Le langage est la technique universelle sous-jacente à ces techniques diverses que sont les langues. Si variées qu'elles soient, elles subissent toutes certaines conditions fondamentales. La variété des formes est gouvernée [5] malgré tout par l'unité des fonctions. L'histoire ne nous montre du reste qu'un petit nombre de procédés interchangeables qui se succèdent et peuvent se transposer. L'unité du langage est manifeste sous la diversité des langues. Il y a un esprit humain.
Chacun de ces systèmes linguistiques que sont les langues, peut se transposer et se traduire. N'importe qui peut acquérir toutes les langues à partir de n'importe laquelle d'entre elles. Comme l'a bien montré Schuchardt, les traits communs à différentes langues ne dépendent pas toujours de leur parenté ; ils sont dus souvent à quelque caractère commun à toute l'espèce humaine. Il y a une linguistique générale, tout comme il y a une phonétique générale. Malgré les différences anatomiques et physiologiques des organes phonateurs, n'importe quel enfant peut acquérir n'importe quel système auditivo-moteur.

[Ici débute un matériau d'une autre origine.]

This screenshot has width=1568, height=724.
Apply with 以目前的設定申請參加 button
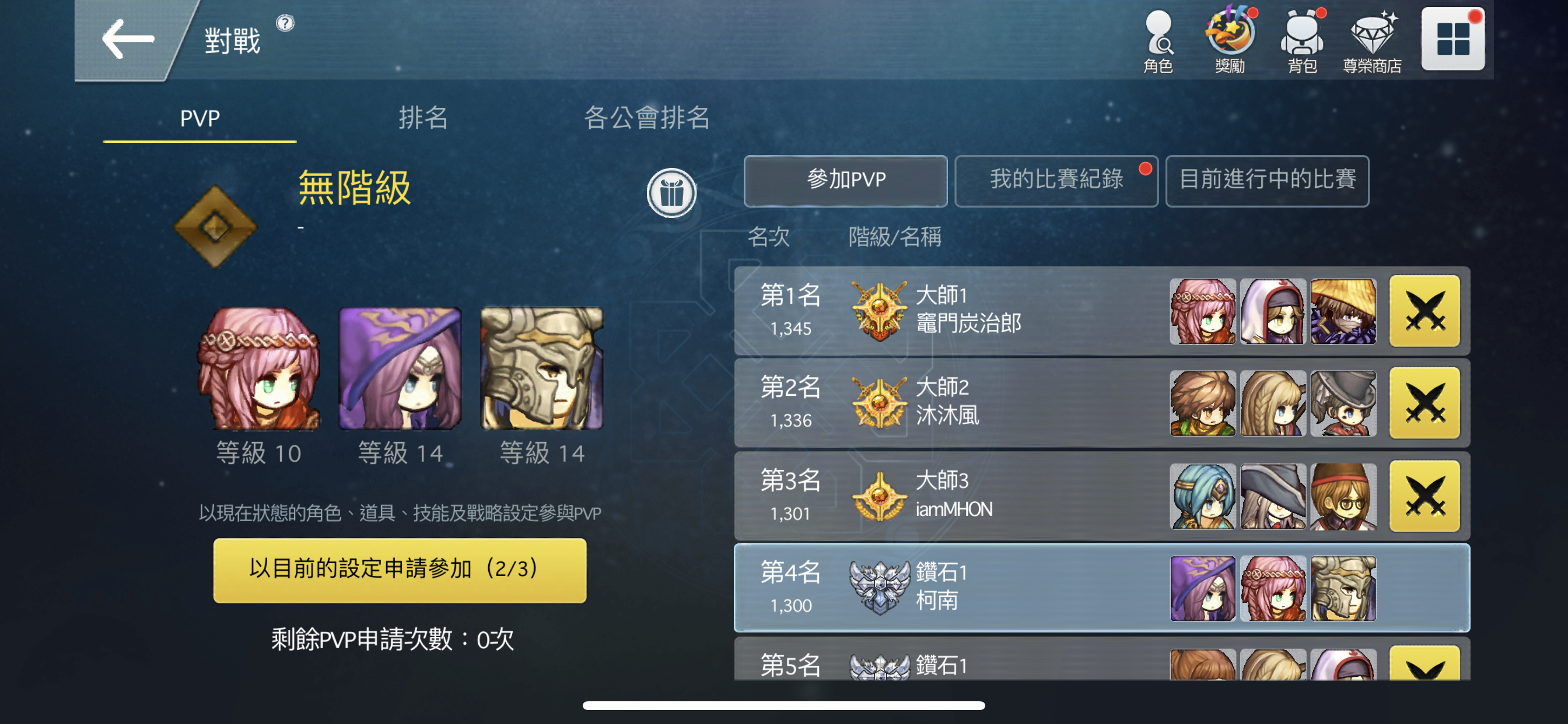pos(400,570)
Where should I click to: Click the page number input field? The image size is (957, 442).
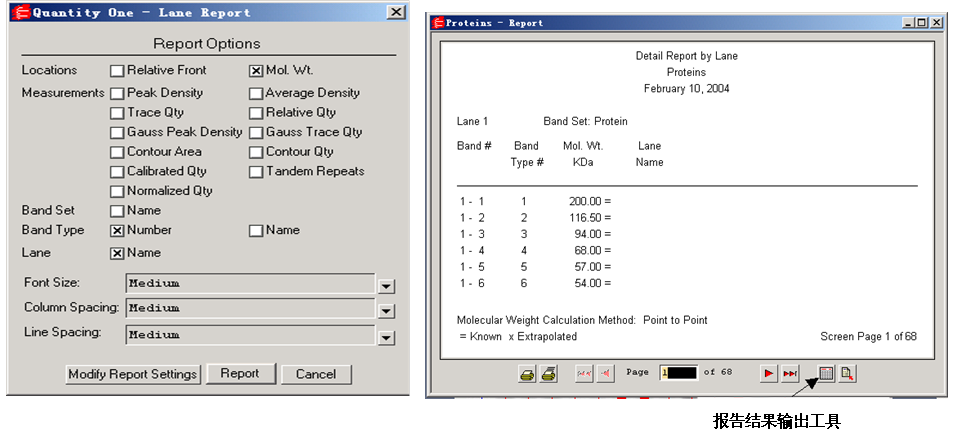click(x=678, y=373)
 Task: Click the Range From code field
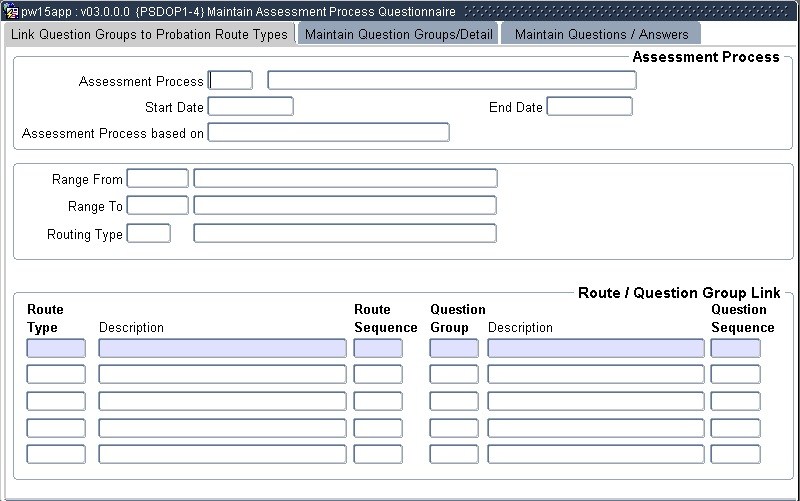(157, 179)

Les lois psychologiques que les linguistes mettent à la base des changements phonétiques conditionnés, peut-être aussi les tendances générales qui dominent toute évolution phonétique, expriment ces actions générales qui règlent le mécanisme du langage et qui interviennent par conséquent dans toutes les langues. Or, ces actions générales dépendent pour une bonne part de facteurs psychiques, de la structure de la conscience et de la répartition de l'attention. L'assimilation, la dissimilation, la métathèse nous montrent que la figure du mot aperçu dans son ensemble influe sur la prononciation des tranches successives du mot. Il y a rupture entre le parallélisme idéal de la pensée et de l'expression phonétique ; par exemple, au lieu d'être articulé à sa juste place et de disparaître ensuite, un son intervient trop tôt dans la parole, ou au contraire persiste au lieu [6] de s'effacer. L'attention à la parole ou à la pensée, l'oscillation de l'attention entre la pensée et la parole peut troubler la phonation par l'apport intempestif d'éléments verbaux évoqués hors de propos. C'est que le sujet parlant construit la parole en même temps que le discours, par une sorte d'attention simultanée à ces deux plans de conscience. C'est que le sujet parlant anticipe inévitablement sur l'avenir et retient le passé en train de s'évanouir. La conscience n'est pas punctiforme ; elle déborde largement ce qui occupe son centre. Nous ne saurions percevoir, penser et agir, que par ensembles organisés et différenciés. De là des illusions et des erreurs inévitables en ce qui concerne le rapport des éléments et des ensembles. Il y a ici une loi générale de la conscience humaine.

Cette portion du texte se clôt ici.